EXERCISES TO COMPLETE:
a - Using the faster-whisper chunking issue, decide whether each statement agrees with it, answering yes or no and quoting the deciding words: (i) the author's computer crashes on trying to load the 8 hour file; (ii) the repository carries an Apache license; (iii) the custom decoding function sets frames_per_chunk to the sampling rate.
b - Supply the rest of the faster-whisper chunking issue, picking up right after its last line.

PROVIDED PASSAGE:
SYSTRAN / faster-whisper

Faster Whisper transcription with CTranslate2
MIT License
12.21k stars 1.02k forks source link

Better chunking/loading #968

Open KTibow opened 2 months ago

KTibow commented 2 months ago

I'd like to transcribe an 8 hour audio file. My generally capable computer literally crashes if I try to load it right now.

This could be fixed by loading bits at a time.

edit: Got it to work by using my custom code to load it into a tensor.

from torchaudio.io import StreamReader
from tqdm import tqdm
import torch
def decode_audio(
    input_file: str,
    sampling_rate: int = 16000,
):
    print("running...")
    stream = StreamReader(input_file)

    if stream.num_src_streams == 0:
        raise RuntimeError("No audio stream found in the input.")

    stream.add_basic_audio_stream(
        frames_per_chunk=sampling_rate,
        sample_rate=sampling_rate,
    )

DATA SEGMENT:

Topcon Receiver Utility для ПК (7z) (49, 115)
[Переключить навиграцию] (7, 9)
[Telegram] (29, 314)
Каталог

SET OF ANSWERS:
a -
(i) Yes: "My generally capable computer literally crashes if I try to load it right now."
(ii) No: "MIT License"
(iii) Yes: "frames_per_chunk=sampling_rate,"

b -
    # Stream the audio
    chunks = []
    for chunk in tqdm(stream.stream(), total=30 * 60): # replace 30 * 60 with how many seconds you want to load
        chunks.append(chunk[0].mean(1))
        if len(chunks) > 30 * 60: break

    # Create waveform
    waveform = torch.cat(chunks, 0)
    return waveform
MahmoudAshraf97 commented 2 months ago

Can you upload the file to reproduce? All steps are generally done in chunks so which step crashes exactly?

KTibow commented 2 months ago

Turns out that this was actually a problem with torchaudio. If I find a way to load it that doesn't crash I'll send in a PR.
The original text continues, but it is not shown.